### RECORDS TO USE
•••••
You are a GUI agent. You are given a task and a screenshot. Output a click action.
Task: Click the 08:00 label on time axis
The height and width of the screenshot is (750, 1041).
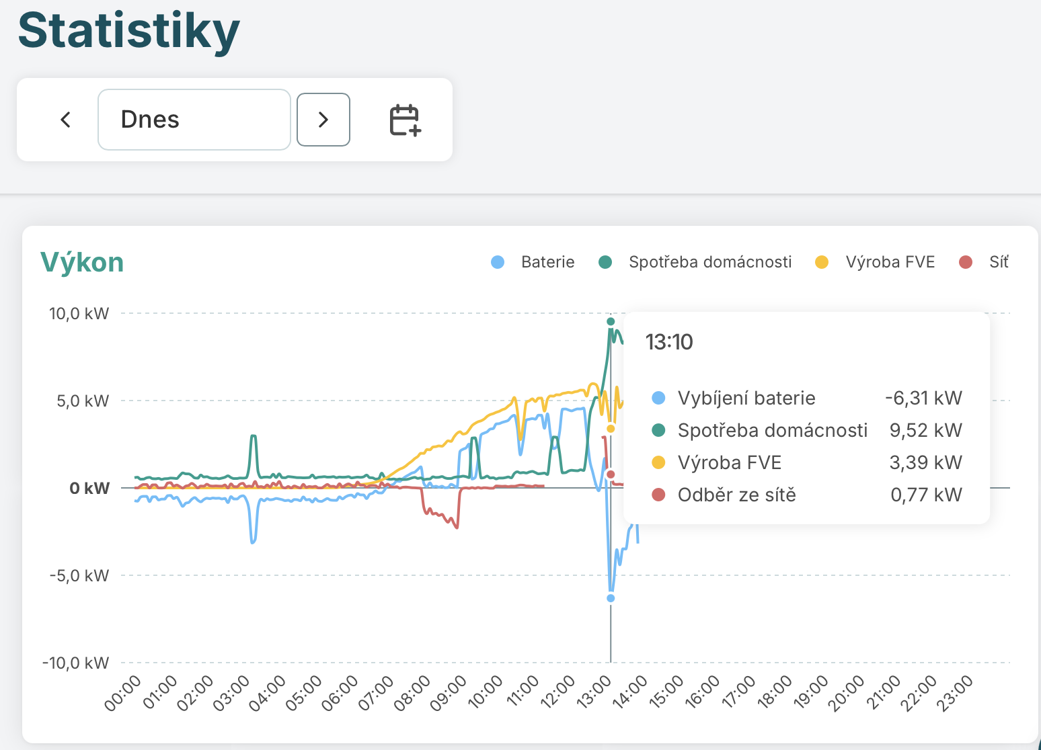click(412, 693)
•••••
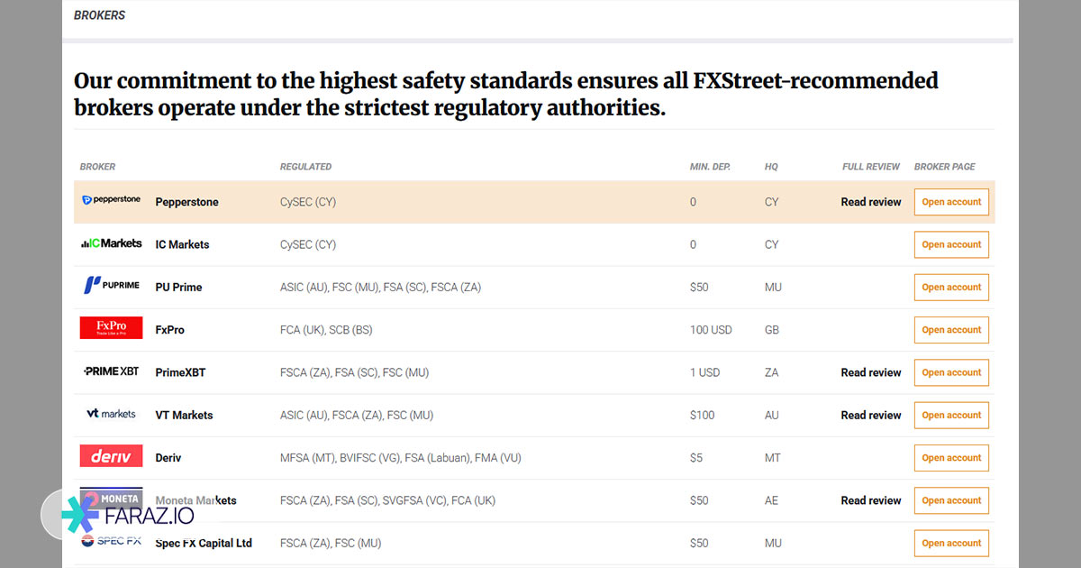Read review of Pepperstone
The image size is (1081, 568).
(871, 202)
•••••
### TASK PROMPT
Add -78 to every click coordinate in the answers while writing out again the part of the entries that opens with the line containing "You are a GUI" and closes with the line containing "click(412, 693)", requests included. Leave the pictures out.

### THE ANSWER
You are a GUI agent. You are given a task and a screenshot. Output a click action.
Task: Click the 08:00 label on time axis
The height and width of the screenshot is (750, 1041).
click(334, 615)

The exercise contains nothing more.